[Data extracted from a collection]
*** Begin section ***

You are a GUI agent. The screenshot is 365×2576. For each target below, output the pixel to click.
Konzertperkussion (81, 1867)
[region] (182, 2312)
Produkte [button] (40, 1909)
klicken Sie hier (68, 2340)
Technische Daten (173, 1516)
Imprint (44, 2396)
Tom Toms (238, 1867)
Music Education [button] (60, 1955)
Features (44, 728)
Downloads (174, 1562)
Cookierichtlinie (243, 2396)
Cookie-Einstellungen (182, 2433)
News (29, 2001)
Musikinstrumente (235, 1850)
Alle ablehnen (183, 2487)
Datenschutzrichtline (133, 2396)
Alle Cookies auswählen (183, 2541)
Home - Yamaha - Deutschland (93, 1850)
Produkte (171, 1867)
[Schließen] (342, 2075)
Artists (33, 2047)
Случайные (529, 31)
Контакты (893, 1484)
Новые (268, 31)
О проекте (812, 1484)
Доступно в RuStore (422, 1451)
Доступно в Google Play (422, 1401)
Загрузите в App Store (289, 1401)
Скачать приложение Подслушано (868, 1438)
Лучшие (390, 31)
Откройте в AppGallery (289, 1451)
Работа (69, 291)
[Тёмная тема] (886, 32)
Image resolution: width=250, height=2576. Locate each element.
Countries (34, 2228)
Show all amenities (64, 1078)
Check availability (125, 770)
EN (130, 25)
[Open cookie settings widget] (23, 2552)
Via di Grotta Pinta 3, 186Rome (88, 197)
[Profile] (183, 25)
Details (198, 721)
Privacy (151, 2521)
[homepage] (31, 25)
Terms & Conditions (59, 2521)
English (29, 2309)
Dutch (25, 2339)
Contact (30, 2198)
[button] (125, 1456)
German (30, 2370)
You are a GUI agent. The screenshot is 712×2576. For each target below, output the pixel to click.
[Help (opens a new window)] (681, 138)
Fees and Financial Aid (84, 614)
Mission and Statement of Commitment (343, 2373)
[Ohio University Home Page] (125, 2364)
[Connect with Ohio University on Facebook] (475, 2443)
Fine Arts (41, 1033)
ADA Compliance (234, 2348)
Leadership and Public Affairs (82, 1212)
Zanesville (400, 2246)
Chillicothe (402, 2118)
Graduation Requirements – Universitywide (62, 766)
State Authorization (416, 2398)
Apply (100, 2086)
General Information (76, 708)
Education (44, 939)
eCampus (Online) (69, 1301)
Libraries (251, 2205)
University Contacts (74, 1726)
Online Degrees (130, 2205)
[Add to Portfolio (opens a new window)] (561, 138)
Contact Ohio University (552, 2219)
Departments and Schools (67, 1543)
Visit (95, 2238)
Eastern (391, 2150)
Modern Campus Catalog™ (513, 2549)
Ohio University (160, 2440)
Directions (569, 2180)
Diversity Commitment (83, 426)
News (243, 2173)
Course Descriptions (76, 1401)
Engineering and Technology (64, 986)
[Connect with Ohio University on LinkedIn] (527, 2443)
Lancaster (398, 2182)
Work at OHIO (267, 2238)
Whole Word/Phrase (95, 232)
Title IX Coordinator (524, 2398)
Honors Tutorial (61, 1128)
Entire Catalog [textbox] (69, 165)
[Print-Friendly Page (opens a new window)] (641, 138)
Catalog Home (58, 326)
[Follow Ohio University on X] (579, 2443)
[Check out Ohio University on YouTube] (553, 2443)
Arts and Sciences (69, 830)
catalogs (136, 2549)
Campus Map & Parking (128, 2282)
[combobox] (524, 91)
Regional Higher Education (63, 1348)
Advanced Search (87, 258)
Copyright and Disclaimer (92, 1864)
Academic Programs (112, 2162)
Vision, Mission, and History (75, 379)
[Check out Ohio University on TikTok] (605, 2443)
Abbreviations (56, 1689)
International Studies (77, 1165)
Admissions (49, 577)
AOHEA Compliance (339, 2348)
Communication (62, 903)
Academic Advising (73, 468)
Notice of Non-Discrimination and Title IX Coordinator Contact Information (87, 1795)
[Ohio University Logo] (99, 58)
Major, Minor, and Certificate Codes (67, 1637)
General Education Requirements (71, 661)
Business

*** End section ***

WHAT IS NEEDED: Repeat only the stretch of lines that opens with the line containing "Visit (95, 2238)" and closes with the final line of the entries, both included, exactly as written.

TASK RESPONSE:
Visit (95, 2238)
Eastern (391, 2150)
Modern Campus Catalog™ (513, 2549)
Ohio University (160, 2440)
Directions (569, 2180)
Diversity Commitment (83, 426)
News (243, 2173)
Course Descriptions (76, 1401)
Engineering and Technology (64, 986)
[Connect with Ohio University on LinkedIn] (527, 2443)
Lancaster (398, 2182)
Work at OHIO (267, 2238)
Whole Word/Phrase (95, 232)
Title IX Coordinator (524, 2398)
Honors Tutorial (61, 1128)
Entire Catalog [textbox] (69, 165)
[Print-Friendly Page (opens a new window)] (641, 138)
Catalog Home (58, 326)
[Follow Ohio University on X] (579, 2443)
[Check out Ohio University on YouTube] (553, 2443)
Arts and Sciences (69, 830)
catalogs (136, 2549)
Campus Map & Parking (128, 2282)
[combobox] (524, 91)
Regional Higher Education (63, 1348)
Advanced Search (87, 258)
Copyright and Disclaimer (92, 1864)
Academic Programs (112, 2162)
Vision, Mission, and History (75, 379)
[Check out Ohio University on TikTok] (605, 2443)
Abbreviations (56, 1689)
International Studies (77, 1165)
Admissions (49, 577)
AOHEA Compliance (339, 2348)
Communication (62, 903)
Academic Advising (73, 468)
Notice of Non-Discrimination and Title IX Coordinator Contact Information (87, 1795)
[Ohio University Logo] (99, 58)
Major, Minor, and Certificate Codes (67, 1637)
General Education Requirements (71, 661)
Business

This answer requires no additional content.